Но Фолкнер принадлежал к той категории писателей, которые никогда не бывают удовлетворены своей работой, ее результатами. «Я считаю, — говорил он, — что каждый пишущий пишет об истине, а есть только одна истина, и каждый писатель, если он заслуживает этого имени, никогда не бывает удовлетворен своей работой, потому что она оказывается не столь волнующей, как ему хотелось бы, поэтому он пытается вновь. Это все та же истина, но она проявляется в различных сюжетах, появляются различные люди, различные характеры, различные ситуации, и они подчиняют себе стиль. Писатель все время старается высказать эту истину самым правдивым образом, так, чтобы, если он умрет завтра, он все-таки успел ее высказать».
В его голове уже зрели новые замыслы.
В августе 1931 года Фолкнер начал работать над новым романом. Он сам еще плохо представлял себе, каким будет этот роман. Назвал он его «Темный дом», но это название не устраивало, и он знал, что со временем придет другое, более точное.
У него уже выработался определенный распорядок дня, которого он придерживался потом всю жизнь. Он рано вставал и до середины дня работал. После полудня занимался всякими работами по дому. Больше всего он любил тот час, когда они с Эстелл сидели на веранде и выпивали перед обедом чего-нибудь крепкого. И вот в один из таких августовских дней Эстелл, глядя в сад, между прочим сказала: «Билл, тебе никогда не казалось, что свет а августе совсем иной, чем во все другие времена года?» Фолкнер встал, пробормотал: «Вот оно!» и ушел к себе в кабинет. Спустя минуту он вернулся, и опять они сидели, потягивая из бокалов и любуясь сочными красками сада. Эстелл, уже достаточно хорошо изучившая своего мужа, ни о чем его не спросила.

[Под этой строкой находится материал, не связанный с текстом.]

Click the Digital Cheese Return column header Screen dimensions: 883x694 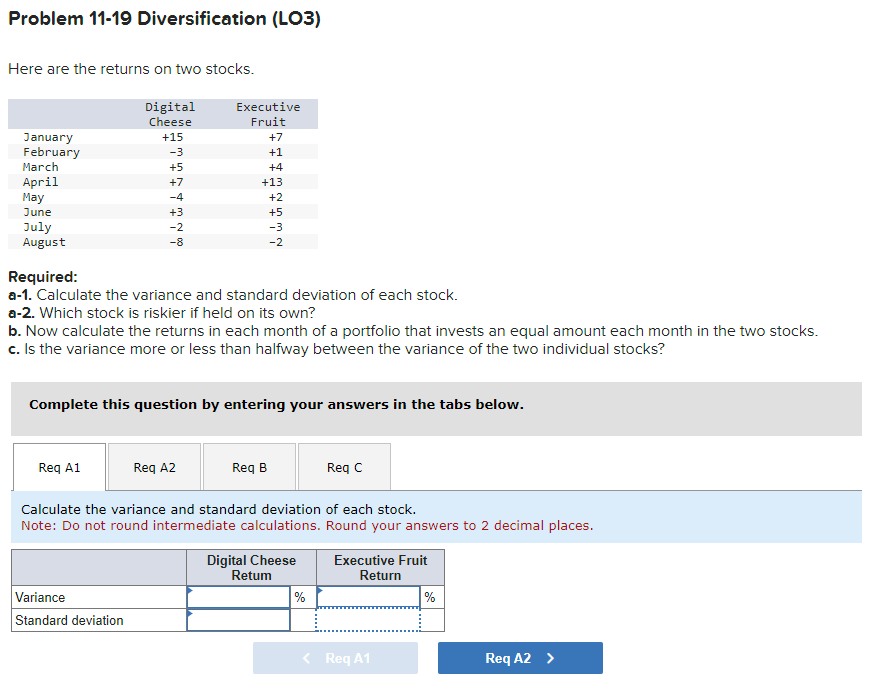pos(251,567)
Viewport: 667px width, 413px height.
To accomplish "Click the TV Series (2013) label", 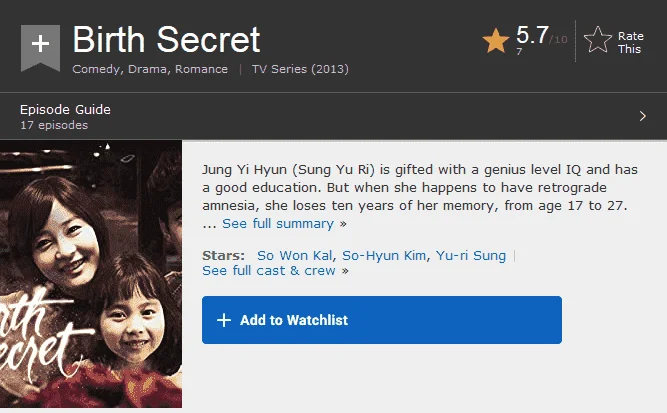I will [300, 69].
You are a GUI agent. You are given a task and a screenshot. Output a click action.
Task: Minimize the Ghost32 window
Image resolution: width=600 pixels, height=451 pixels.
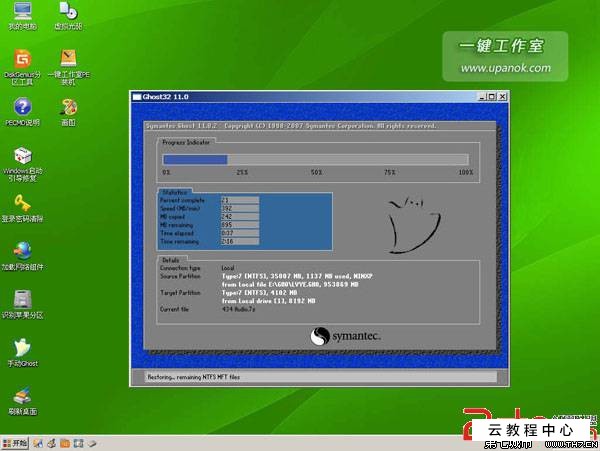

А он наверху, в своем кабинете, зачеркнул название «Темный дом» и написал вместо него новое — «Свет в августе».
Много лет спустя, когда студенты Виргинского университета спросили Фолкнера о происхождении названия «Свет в августе», он ответил: «В августе в Миссисипи бывает несколько дней примерно в середине месяца, когда предвкушается осень, становится холодно, появляется какой-то необыкновенный свет, как будто он дошел к нам не сегодня, а их далеких классических времен. В нем видятся фавны, сатиры, боги — из Древней Греции, откуда-то с Олимпа. Это длится день или два, потом пропадает, но каждый раз в августе в моих местах это происходит, и вот оттуда это название, для меня приятное, потому что оно напоминает мне об этом времени, о сиянии, более древнем, чем христианская цивилизация».

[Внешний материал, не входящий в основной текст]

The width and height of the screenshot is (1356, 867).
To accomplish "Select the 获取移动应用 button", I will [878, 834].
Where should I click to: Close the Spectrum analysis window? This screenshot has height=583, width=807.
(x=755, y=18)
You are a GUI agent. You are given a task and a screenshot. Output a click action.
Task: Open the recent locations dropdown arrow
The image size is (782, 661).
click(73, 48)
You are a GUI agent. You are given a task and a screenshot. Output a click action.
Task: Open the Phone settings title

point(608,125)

Этот августовский свет, как символ язычества, связывался в воображении Фолкнера, когда он начинал писать этот новый роман, с образом молодой женщины, которой суждено будет стать главной героиней. Рассказывая об истории написания романа «Свет в августе», Фолкнер говорил: «Эта история началась с Лины Гроув, с образа молодой женщины, у которой ничего нет, беременной, твердо решившей найти своего возлюбленного. Эта идея возникла из моего преклонения перед женщинами, перед мужеством и выносливостью женщин. По мере того как я рассказывал эту историю, я все больше и больше влезал в нее, но это главным образом история Лины Гроув».

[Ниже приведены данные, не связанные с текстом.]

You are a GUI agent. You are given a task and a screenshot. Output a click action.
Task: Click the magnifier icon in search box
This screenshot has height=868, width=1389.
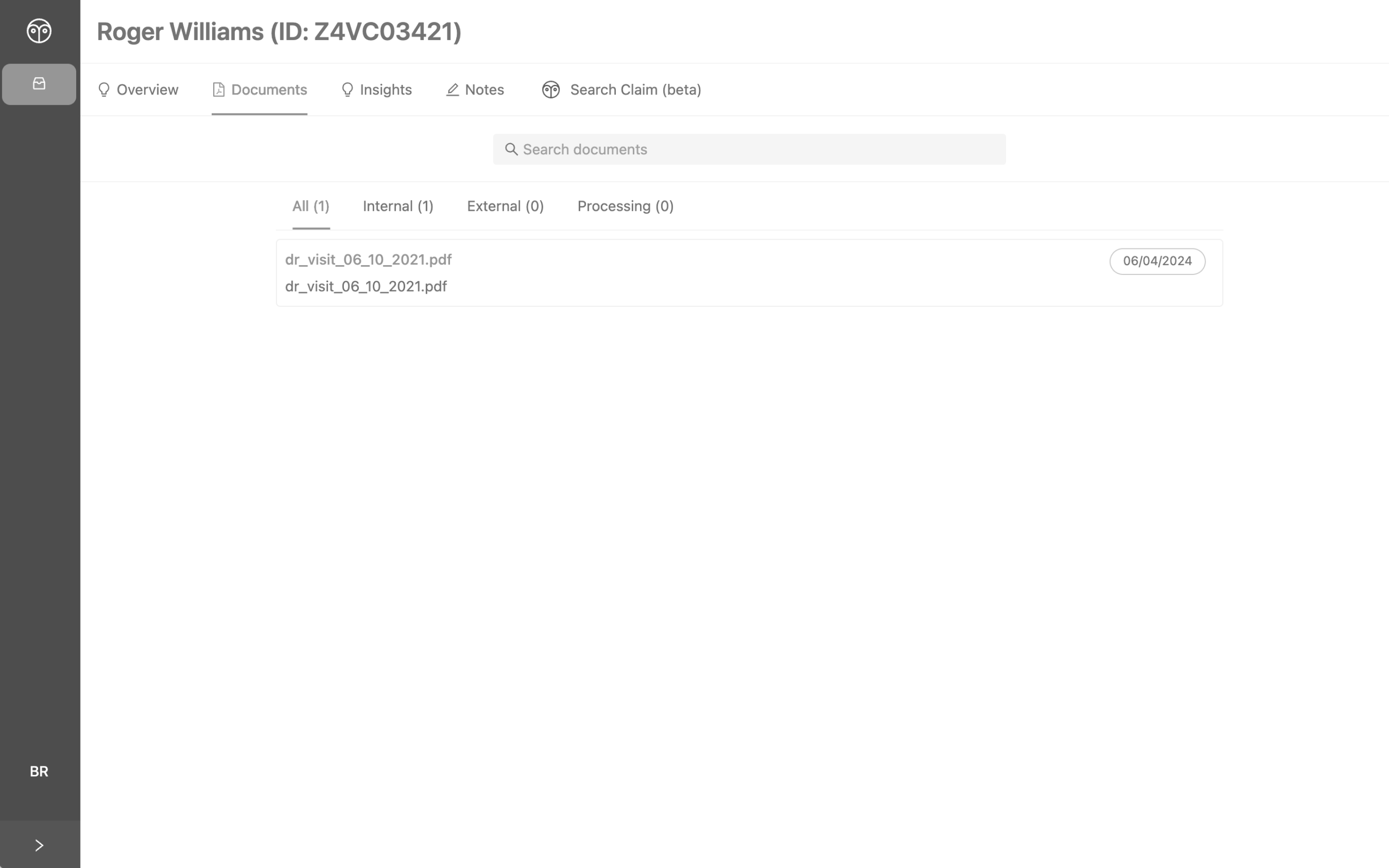[511, 149]
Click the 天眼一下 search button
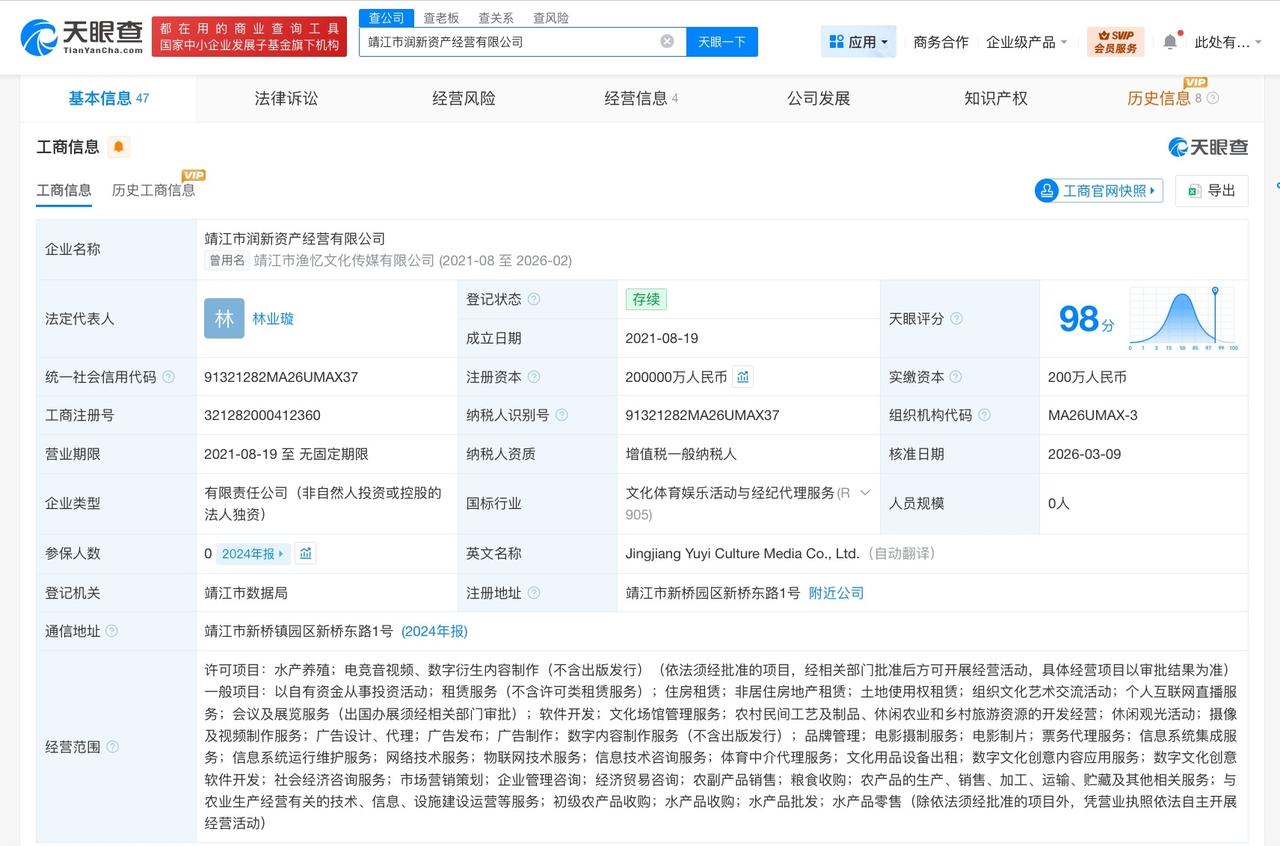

Говоря о «сиянии», более древнем, чем христианская цивилизация», Фолкнер продолжал: «Может быть, это связано с Линой Гроув, в которой есть нечто от язычества — приятие всего, желание иметь ребенка, которого она отнюдь не стыдится — неважно, есть у него отец или нет, — она просто следует принятым законам того времени, когда ей надо найти отца ребенку, и она находит его. Но что касается ее, то ей и не особенно нужен для ребенка какой-нибудь отец, не более, чем женщинам, рожавшим от Юпитера, нужен был дом или отец ребенку. Достаточно было иметь ребенка. Вот и все, что означает это название — просто отблеск света, более старого, чем наш».
Фолкнер приступал к роману «Свет в августе» в расцвете творческих сил. Он потом говорил, что «в жизни писателя есть период, когда он — не буду подбирать других слов — плодоносит. Потом кровь начинает пульсировать медленнее, кости становятся более ломкими, мускулы менее эластичными, к тому же у него появляются другие интересы, но мне кажется, что в жизни писателя один раз бывает период, когда он пишет в полную силу своего таланта плюс скорость. Потом скорость спадает, но не обязательно, чтобы одновременно происходило увядание таланта. Однако бывает в жизни период, когда они полностью совпадают. Скорость, сила, талант — все в расцвете. Писатель, как говорят американцы, «горячий».